Stored items:
* * * * * * * * *
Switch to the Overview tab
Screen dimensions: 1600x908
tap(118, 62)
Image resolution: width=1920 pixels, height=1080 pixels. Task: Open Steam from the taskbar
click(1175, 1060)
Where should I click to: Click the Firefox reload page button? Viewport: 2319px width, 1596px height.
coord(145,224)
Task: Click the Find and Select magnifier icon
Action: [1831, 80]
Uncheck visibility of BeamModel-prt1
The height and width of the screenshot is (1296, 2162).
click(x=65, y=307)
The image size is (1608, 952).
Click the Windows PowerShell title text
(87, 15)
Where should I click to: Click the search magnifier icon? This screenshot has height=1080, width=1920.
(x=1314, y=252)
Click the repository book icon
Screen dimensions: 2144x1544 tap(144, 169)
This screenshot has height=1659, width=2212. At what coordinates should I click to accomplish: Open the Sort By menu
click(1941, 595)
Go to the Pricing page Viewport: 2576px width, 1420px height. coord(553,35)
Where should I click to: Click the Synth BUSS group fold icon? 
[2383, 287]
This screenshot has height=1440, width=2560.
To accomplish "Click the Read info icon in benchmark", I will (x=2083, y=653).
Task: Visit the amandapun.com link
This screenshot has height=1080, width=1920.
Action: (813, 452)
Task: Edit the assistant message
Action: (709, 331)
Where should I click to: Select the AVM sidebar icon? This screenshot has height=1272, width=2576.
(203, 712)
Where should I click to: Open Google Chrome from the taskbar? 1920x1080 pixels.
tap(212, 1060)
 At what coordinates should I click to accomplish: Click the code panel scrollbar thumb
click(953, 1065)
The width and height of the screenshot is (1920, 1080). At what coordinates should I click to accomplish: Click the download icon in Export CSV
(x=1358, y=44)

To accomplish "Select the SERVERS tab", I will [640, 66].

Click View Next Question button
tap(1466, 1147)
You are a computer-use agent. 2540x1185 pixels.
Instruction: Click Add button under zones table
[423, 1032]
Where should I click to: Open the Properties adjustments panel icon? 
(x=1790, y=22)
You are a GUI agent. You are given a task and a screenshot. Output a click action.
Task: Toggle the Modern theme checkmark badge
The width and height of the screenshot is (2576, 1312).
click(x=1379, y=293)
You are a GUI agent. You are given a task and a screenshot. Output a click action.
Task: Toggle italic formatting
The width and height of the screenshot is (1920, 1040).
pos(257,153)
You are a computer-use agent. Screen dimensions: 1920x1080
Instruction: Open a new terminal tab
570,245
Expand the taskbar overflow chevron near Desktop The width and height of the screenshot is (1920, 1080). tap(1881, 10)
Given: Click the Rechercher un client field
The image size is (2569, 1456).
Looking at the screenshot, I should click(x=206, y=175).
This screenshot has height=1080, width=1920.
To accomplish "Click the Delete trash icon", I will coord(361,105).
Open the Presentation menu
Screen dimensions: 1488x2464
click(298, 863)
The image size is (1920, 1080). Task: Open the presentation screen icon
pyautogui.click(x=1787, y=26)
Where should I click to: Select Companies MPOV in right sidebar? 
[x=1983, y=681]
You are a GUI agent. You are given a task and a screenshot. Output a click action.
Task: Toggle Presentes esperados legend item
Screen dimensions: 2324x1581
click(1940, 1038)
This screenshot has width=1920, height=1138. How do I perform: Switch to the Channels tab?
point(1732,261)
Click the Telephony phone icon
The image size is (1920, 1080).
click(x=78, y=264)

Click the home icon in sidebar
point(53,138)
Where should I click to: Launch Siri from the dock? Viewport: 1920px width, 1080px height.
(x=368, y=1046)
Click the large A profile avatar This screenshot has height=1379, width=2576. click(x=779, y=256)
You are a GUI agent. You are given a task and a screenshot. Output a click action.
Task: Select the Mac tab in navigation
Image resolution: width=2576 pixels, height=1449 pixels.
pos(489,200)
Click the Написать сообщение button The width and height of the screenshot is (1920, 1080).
* * * * * * * * *
Goal of the exercise:
Reproduce every record, matching each line exactly.

Answer to the exercise:
Switch to the Overview tab
Screen dimensions: 1600x908
tap(118, 62)
Image resolution: width=1920 pixels, height=1080 pixels. Task: Open Steam from the taskbar
click(1175, 1060)
Where should I click to: Click the Firefox reload page button? Viewport: 2319px width, 1596px height.
coord(145,224)
Task: Click the Find and Select magnifier icon
Action: [1831, 80]
Uncheck visibility of BeamModel-prt1
The height and width of the screenshot is (1296, 2162).
click(x=65, y=307)
The image size is (1608, 952).
Click the Windows PowerShell title text
(87, 15)
Where should I click to: Click the search magnifier icon? This screenshot has height=1080, width=1920.
(x=1314, y=252)
Click the repository book icon
Screen dimensions: 2144x1544 tap(144, 169)
This screenshot has height=1659, width=2212. At what coordinates should I click to accomplish: Open the Sort By menu
click(1941, 595)
Go to the Pricing page Viewport: 2576px width, 1420px height. coord(553,35)
Where should I click to: Click the Synth BUSS group fold icon? 
[2383, 287]
This screenshot has height=1440, width=2560.
To accomplish "Click the Read info icon in benchmark", I will (x=2083, y=653).
Task: Visit the amandapun.com link
This screenshot has height=1080, width=1920.
Action: (813, 452)
Task: Edit the assistant message
Action: (709, 331)
Where should I click to: Select the AVM sidebar icon? This screenshot has height=1272, width=2576.
(203, 712)
Where should I click to: Open Google Chrome from the taskbar? 1920x1080 pixels.
tap(212, 1060)
 At what coordinates should I click to accomplish: Click the code panel scrollbar thumb
click(953, 1065)
The width and height of the screenshot is (1920, 1080). At what coordinates should I click to accomplish: Click the download icon in Export CSV
(x=1358, y=44)

To accomplish "Select the SERVERS tab", I will [640, 66].

Click View Next Question button
tap(1466, 1147)
You are a computer-use agent. 2540x1185 pixels.
Instruction: Click Add button under zones table
[423, 1032]
Where should I click to: Open the Properties adjustments panel icon? 
(x=1790, y=22)
You are a GUI agent. You are given a task and a screenshot. Output a click action.
Task: Toggle the Modern theme checkmark badge
The width and height of the screenshot is (2576, 1312).
click(x=1379, y=293)
You are a GUI agent. You are given a task and a screenshot. Output a click action.
Task: Toggle italic formatting
The width and height of the screenshot is (1920, 1040).
pos(257,153)
You are a computer-use agent. Screen dimensions: 1920x1080
Instruction: Open a new terminal tab
570,245
Expand the taskbar overflow chevron near Desktop The width and height of the screenshot is (1920, 1080). tap(1881, 10)
Given: Click the Rechercher un client field
The image size is (2569, 1456).
Looking at the screenshot, I should click(x=206, y=175).
This screenshot has height=1080, width=1920.
To accomplish "Click the Delete trash icon", I will coord(361,105).
Open the Presentation menu
Screen dimensions: 1488x2464
click(298, 863)
The image size is (1920, 1080). Task: Open the presentation screen icon
pyautogui.click(x=1787, y=26)
Where should I click to: Select Companies MPOV in right sidebar? 
[x=1983, y=681]
You are a GUI agent. You are given a task and a screenshot. Output a click action.
Task: Toggle Presentes esperados legend item
Screen dimensions: 2324x1581
click(1940, 1038)
This screenshot has width=1920, height=1138. How do I perform: Switch to the Channels tab?
point(1732,261)
Click the Telephony phone icon
The image size is (1920, 1080).
click(x=78, y=264)

Click the home icon in sidebar
point(53,138)
Where should I click to: Launch Siri from the dock? Viewport: 1920px width, 1080px height.
(x=368, y=1046)
Click the large A profile avatar This screenshot has height=1379, width=2576. click(x=779, y=256)
You are a GUI agent. You are given a task and a screenshot. Output a click action.
Task: Select the Mac tab in navigation
Image resolution: width=2576 pixels, height=1449 pixels.
pos(489,200)
Click the Написать сообщение button The width and height of the screenshot is (1920, 1080).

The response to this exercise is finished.